Greenwood tried to keep her relationships with her ex’s family intact. For divorcees trying to maintain those connections, success partly hinges on the nature of extended family relations during the marriage, according to A. Stephen Lanza, a marriage and family therapist in Connecticut.
“Some extended families recognize boundaries, while others are largely involved in the lives of the nuclear family,” Lanza says. Greenwood and her ex-husband, Steve, always made their extended families a priority when they were married.
Maintaining the Bond
Despite the five-hour drive between Syracuse and their relatives’ homes in Massachusetts, they gathered for holidays and saw each other about four times a year.
“Any opportunity for our parents to see the children involved us getting them there.

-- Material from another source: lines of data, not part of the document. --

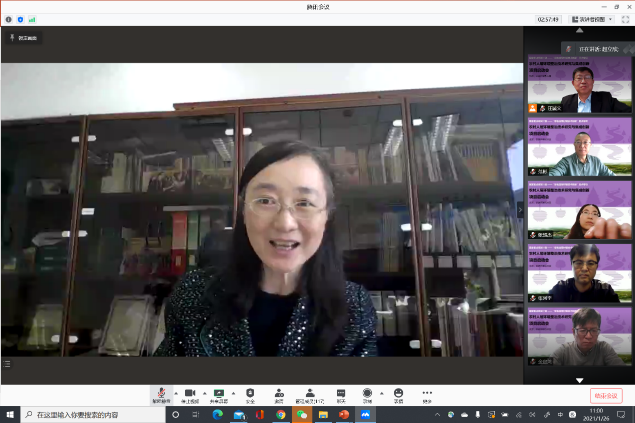Open the invite participants icon
Screen dimensions: 635x423
click(278, 393)
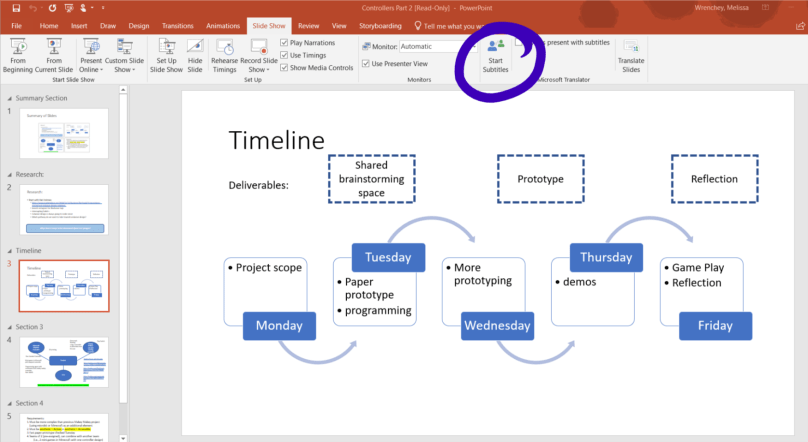Select slide 4 thumbnail in Section 3
The height and width of the screenshot is (442, 808).
click(64, 361)
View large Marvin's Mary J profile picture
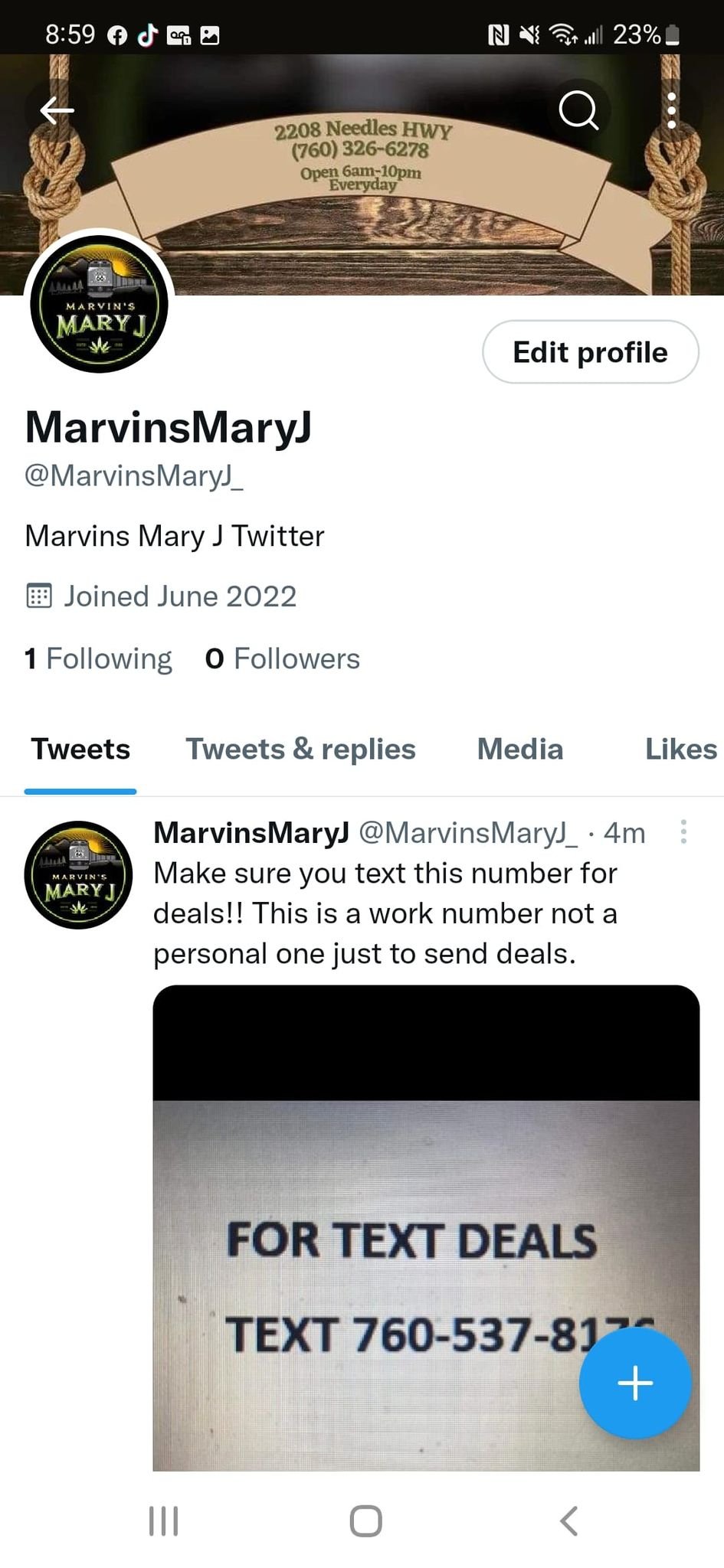The width and height of the screenshot is (724, 1568). [x=100, y=304]
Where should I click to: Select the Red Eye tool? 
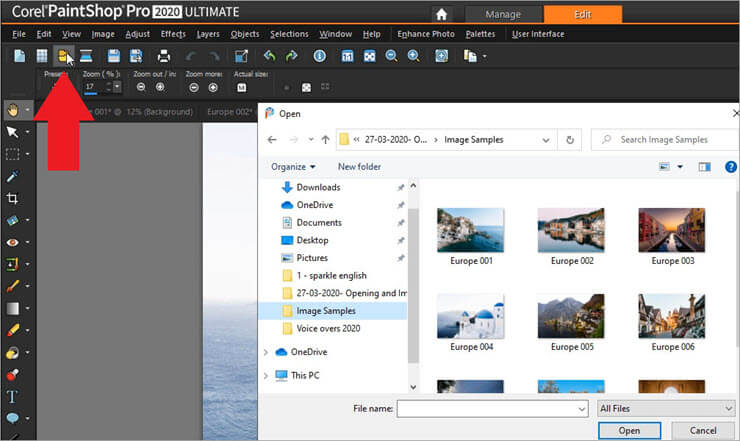13,242
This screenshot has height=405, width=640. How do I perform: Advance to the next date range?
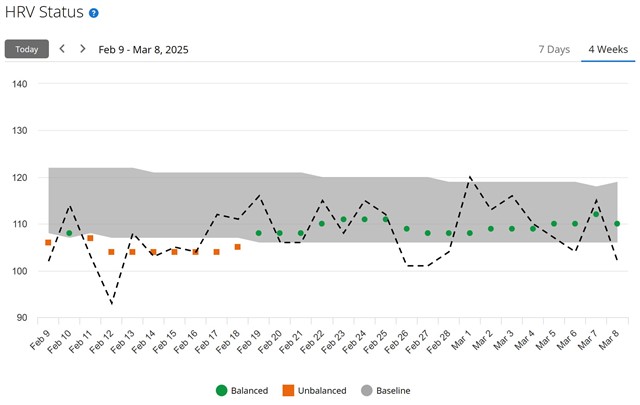coord(82,49)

We didn’t mind. We wanted our families to still have a role in our lives,” Greenwood says.
She believed in the importance of continuing her children’s relationships with their grandparents after the divorce. Greenwood never intended to alter the relationships with the entire family.
“I knew I was breaking up my immediate family, but I was trying to do that without creating a domino effect with the extended family,” she says. But her attempts to make contact went unanswered.
“I remember receiving a letter from Steve’s cousin in California shortly after the divorce. I wrote him back telling him that Steve and I had divorced, but I would love to stay friends. He never responded,” Greenwood says.
“Any time there is one change in a system, it will affect other areas of the system. Divorce changes the areas of many relationships within a family,” says Tracey Reichert Schimpf, clinic supervisor of the Goldberg Couple and Family Therapy Center in Syracuse.
“Some people might be comfortable with sustaining relationships after divorce and some might not.”
Take Positive Action
When Greenwood learned what her ex-mother-in-law told her children, she reacted firmly but rationally. She wrote a four-page letter and gave Green an ultimatum. “I informed her that if she had issues with me she should address them to me, not the children. I finished the letter off by warning that if she persisted with these comments I would work my hardest to keep her from seeing them,” Greenwood says.
Thankfully, it never came to that. The comments stopped, and Greenwood’s kids continued to visit their grandmother.
“It is important to remember that just like marriages take years to get over after divorce, the same goes for getting over or redefining family relationships,” Lanza says. It takes time, effort, and patience, but it will benefit everyone involved – especially the kids.